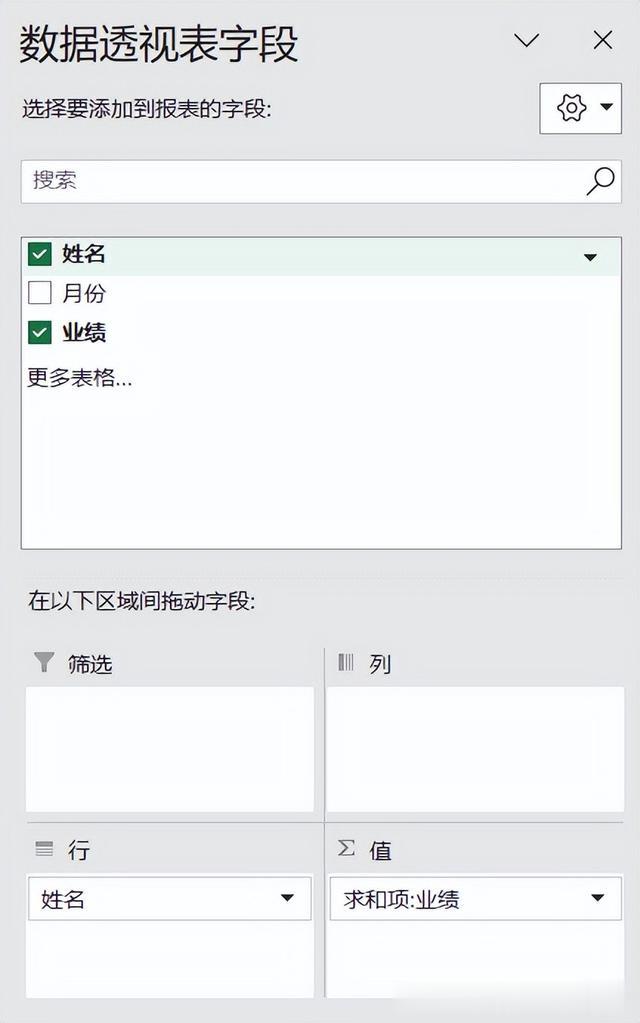Click the sigma icon beside 值
This screenshot has width=640, height=1023.
point(346,848)
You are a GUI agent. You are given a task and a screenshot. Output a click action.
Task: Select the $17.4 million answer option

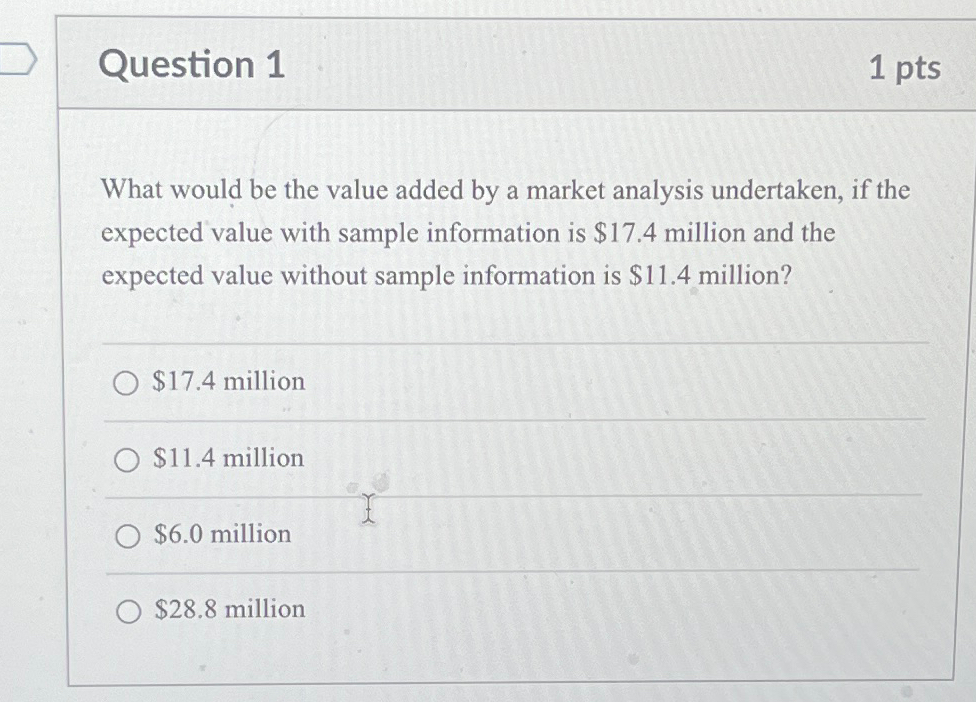click(x=127, y=382)
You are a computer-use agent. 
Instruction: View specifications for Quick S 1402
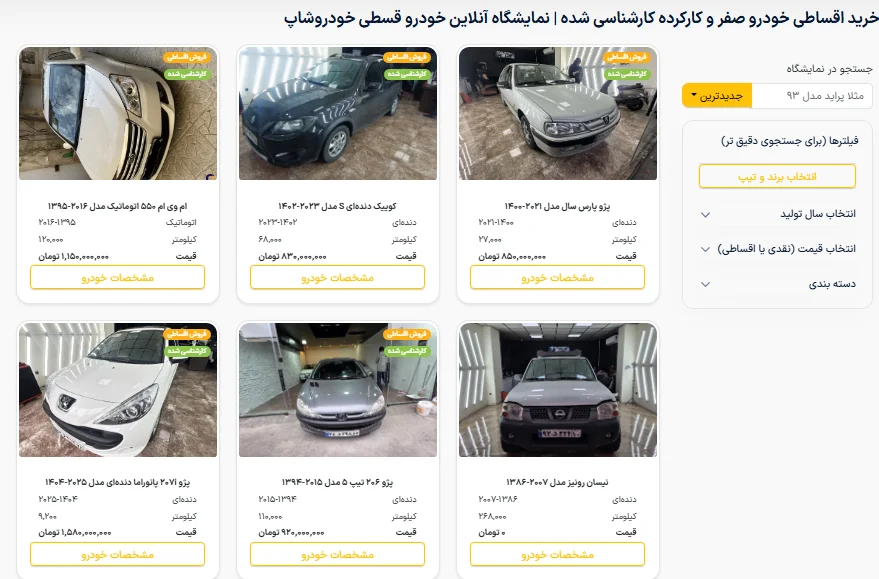[337, 277]
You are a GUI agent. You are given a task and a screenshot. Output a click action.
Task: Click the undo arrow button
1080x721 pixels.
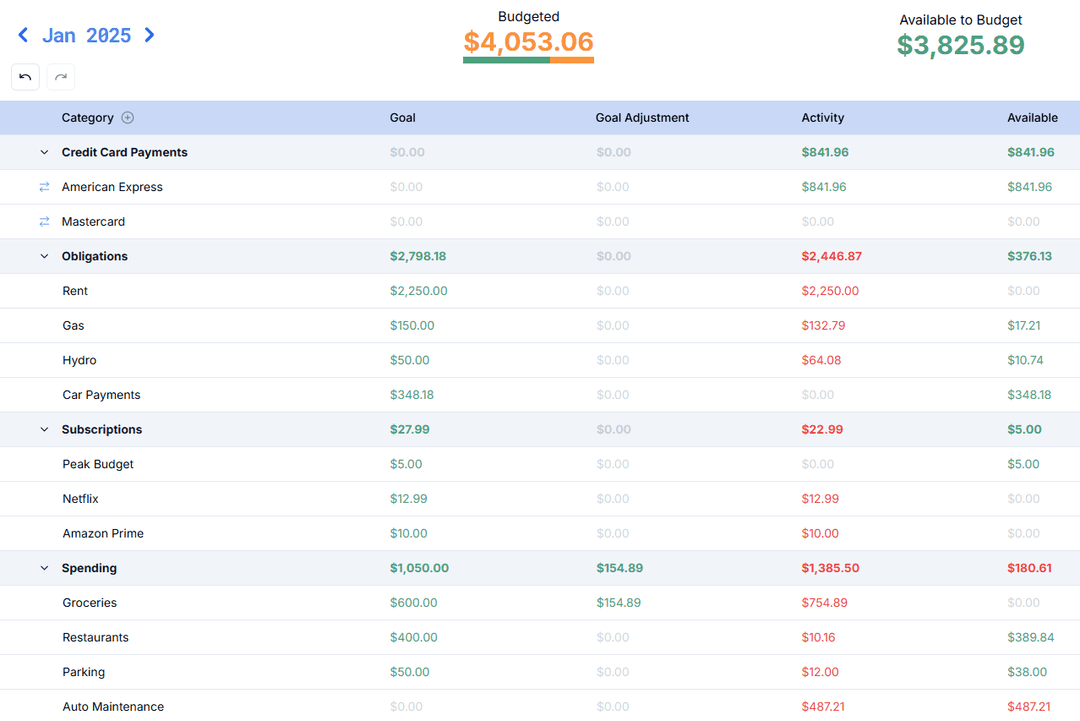26,77
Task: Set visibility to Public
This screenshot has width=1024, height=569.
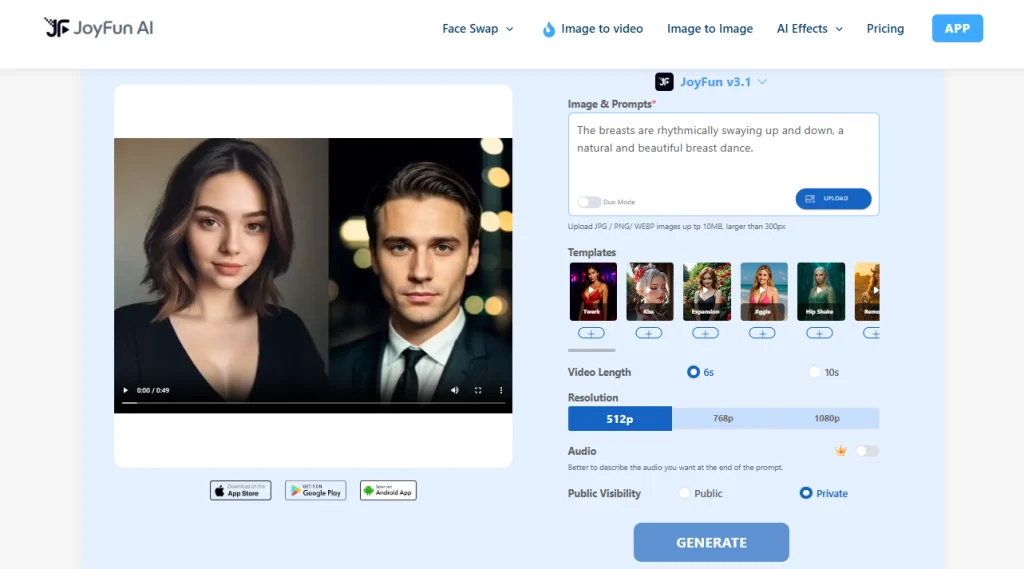Action: (685, 493)
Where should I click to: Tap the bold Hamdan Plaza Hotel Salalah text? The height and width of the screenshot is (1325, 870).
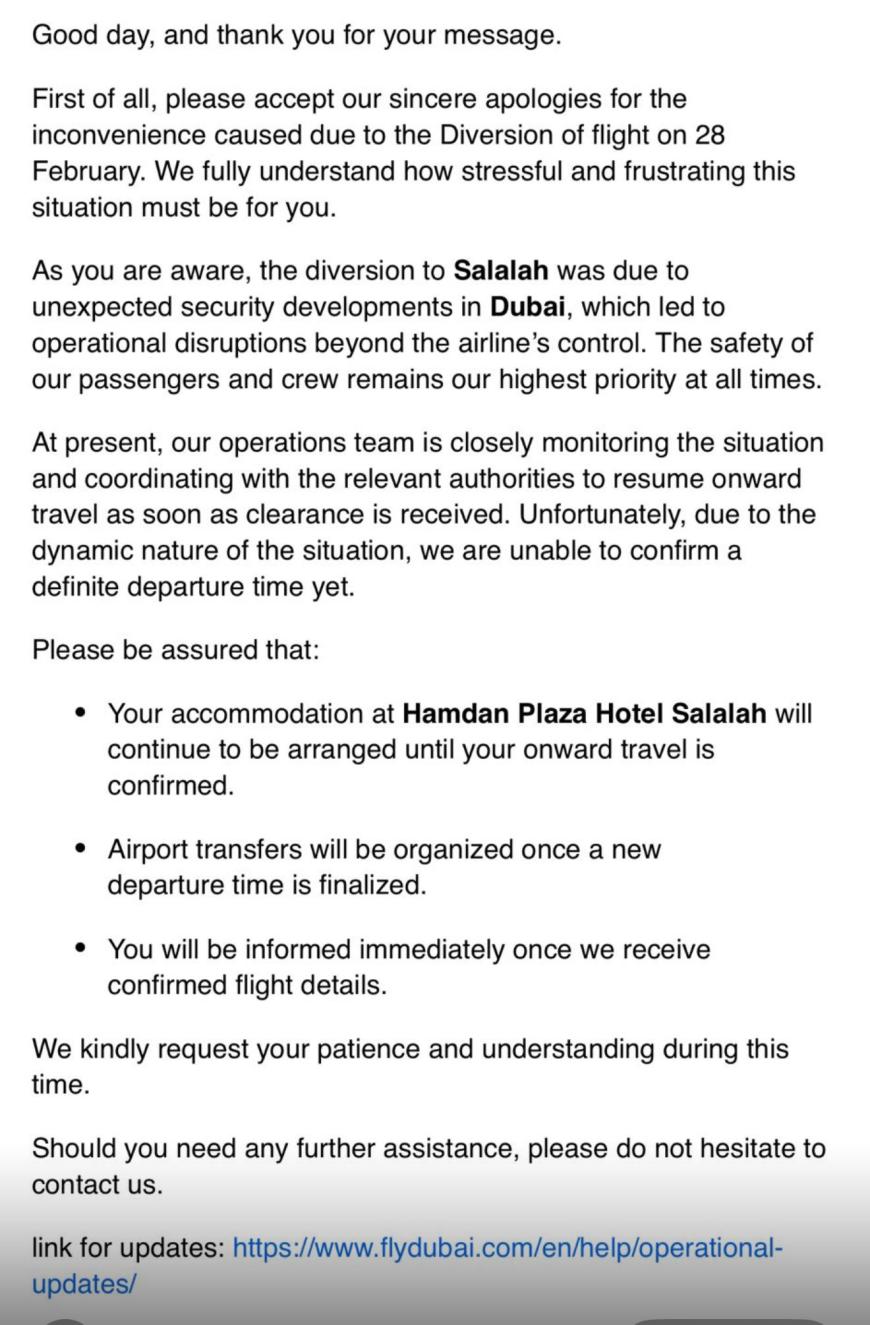pyautogui.click(x=584, y=714)
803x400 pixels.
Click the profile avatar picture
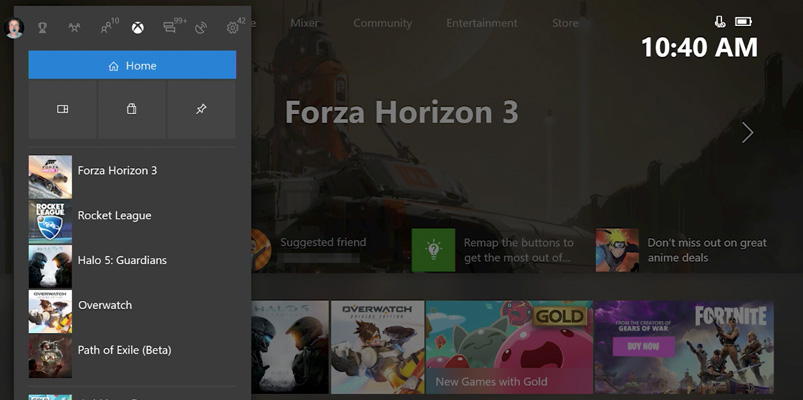point(14,28)

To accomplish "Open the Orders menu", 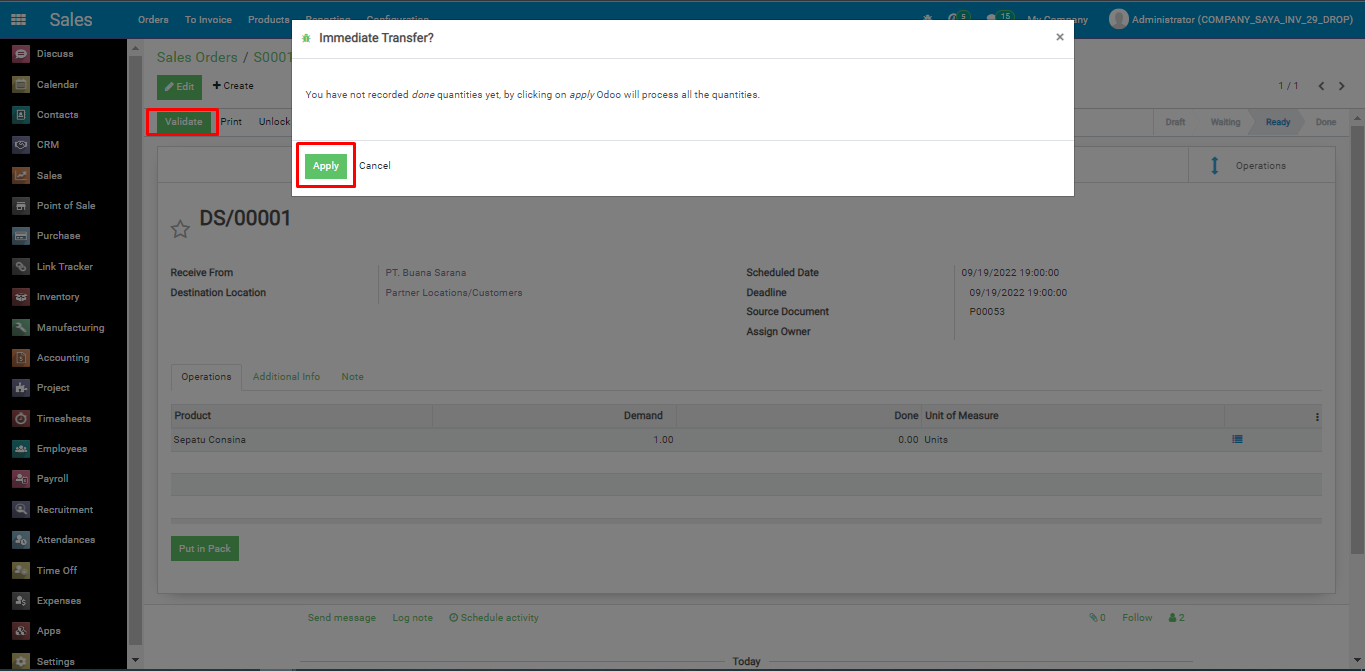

Problem to solve: Take the lines from the one holding "This screenshot has width=1024, height=569." through the final line of the records above and output them exactly, both ends included, excluding pictures.

Your solution:
This screenshot has width=1024, height=569.
Action: (685, 493)
Where should I click to: Tap the bold Hamdan Plaza Hotel Salalah text? The height and width of the screenshot is (1325, 870).
pyautogui.click(x=584, y=714)
803x400 pixels.
Click the profile avatar picture
point(14,28)

To accomplish "Open the Orders menu", 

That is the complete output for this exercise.